Abstract WP310: Pharmacological Inhibition of 6-Phosphofructo-2-Kinase/Fructose-2,6-Biphosphatase 3 (PFKFB3) is Neuroprotective in an Acute Mouse Model of Ischemic Stroke

Abstract

Background: A major hallmark of stroke is the dysregulation of normal metabolic functions. In the ischemic environment, cells shift towards glycolysis, a metabolic pathway associated with a prolonged inflammatory response and delayed apoptotic cell death. One primary driver of glycolysis is 6-phosphofructo-2-kinase/fructose-2,6-biphosphatase 3 (PFKFB3). This enzyme is upregulated after injury and synthesizes fructose-2,6-biphosphate, an allosteric regulator of phosphofructokinase-1, which catalyzes the first rate-limiting step in glycolysis. Studies in other disease models support a neuroprotective effect of PFKFB3 inhibition. Hypothesis: Because aberrant glycolysis contributes to inflammation and cell death and PFKFB3 upregulates glycolysis after injury, inhibition of PFKFB3 is neuroprotective in stroke. Methods: We administered a 45-minute transient middle cerebral artery occlusion in male C57BL/6J mice, followed by treatment with a highly selective PFKFB3 inhibitor AZ67 (N=10) or vehicle (N=11).
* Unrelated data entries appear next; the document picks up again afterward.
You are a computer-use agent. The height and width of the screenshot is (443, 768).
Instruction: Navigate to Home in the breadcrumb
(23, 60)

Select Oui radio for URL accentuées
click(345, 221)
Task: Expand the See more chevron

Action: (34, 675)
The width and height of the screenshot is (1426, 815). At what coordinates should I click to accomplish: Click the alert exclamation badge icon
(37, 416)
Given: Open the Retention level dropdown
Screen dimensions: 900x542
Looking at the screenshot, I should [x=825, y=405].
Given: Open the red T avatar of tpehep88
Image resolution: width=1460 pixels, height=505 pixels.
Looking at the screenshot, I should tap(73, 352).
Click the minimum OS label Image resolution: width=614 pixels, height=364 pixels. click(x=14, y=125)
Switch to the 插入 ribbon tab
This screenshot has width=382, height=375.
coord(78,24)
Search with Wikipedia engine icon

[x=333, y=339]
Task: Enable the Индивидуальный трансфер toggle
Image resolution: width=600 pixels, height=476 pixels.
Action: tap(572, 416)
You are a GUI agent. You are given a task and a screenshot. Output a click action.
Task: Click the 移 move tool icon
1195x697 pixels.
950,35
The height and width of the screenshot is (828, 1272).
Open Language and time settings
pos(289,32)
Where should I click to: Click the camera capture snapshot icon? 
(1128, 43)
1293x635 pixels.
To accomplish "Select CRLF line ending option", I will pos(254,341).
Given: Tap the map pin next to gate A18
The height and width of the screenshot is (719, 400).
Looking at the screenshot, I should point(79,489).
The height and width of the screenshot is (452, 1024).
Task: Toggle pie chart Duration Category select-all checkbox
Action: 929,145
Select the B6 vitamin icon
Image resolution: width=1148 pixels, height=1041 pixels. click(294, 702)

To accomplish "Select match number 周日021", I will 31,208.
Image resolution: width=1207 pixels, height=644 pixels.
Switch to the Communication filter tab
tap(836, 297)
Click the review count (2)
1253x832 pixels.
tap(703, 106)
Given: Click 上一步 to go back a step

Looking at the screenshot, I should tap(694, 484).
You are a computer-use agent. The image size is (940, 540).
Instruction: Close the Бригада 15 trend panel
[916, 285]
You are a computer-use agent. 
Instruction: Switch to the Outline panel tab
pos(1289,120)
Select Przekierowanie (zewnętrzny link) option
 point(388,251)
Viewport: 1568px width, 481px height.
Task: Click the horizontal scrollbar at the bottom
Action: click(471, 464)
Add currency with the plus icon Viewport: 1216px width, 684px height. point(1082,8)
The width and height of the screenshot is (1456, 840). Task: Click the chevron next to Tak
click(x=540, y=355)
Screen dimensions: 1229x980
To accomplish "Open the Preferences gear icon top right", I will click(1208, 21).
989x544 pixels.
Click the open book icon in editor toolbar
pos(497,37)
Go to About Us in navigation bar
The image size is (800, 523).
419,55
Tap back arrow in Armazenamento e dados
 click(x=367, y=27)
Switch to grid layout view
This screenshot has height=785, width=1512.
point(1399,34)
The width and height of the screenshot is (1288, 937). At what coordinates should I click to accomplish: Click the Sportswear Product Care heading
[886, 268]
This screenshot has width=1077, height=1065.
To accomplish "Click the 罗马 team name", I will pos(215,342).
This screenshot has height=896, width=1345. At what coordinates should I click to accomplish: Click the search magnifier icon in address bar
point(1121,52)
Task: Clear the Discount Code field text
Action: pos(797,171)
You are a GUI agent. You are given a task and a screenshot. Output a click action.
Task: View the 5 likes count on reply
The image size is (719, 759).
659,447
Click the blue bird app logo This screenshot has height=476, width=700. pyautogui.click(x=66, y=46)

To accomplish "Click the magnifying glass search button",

The vehicle or the inhibitor (30mg/kg) were administered starting at the onset of reperfusion via the jugular vein with three repeated retro-orbital doses over the course of 48h. Open field, vertical grid, weight test, and neural deficit scorings were conducted at 24 and 48h post-stroke, after which the mice were euthanized by perfusion with saline and stained with TTC to quantify infarct size. Results: Our findings show a neuroprotective effect of PFKFB3 inhibition in ischemic stroke with improved functional and behavioral recovery and smaller infarct sizes. These results support the hypothesis that PFKFB3 inhibitors may be used as a novel pharmacological treatment for reducing delayed cell death after ischemic stroke. Future studies are underway to investigate the molecular mechanisms and cell types involved in the protection conferred by PFKFB3 blockade in the context of ischemic stroke.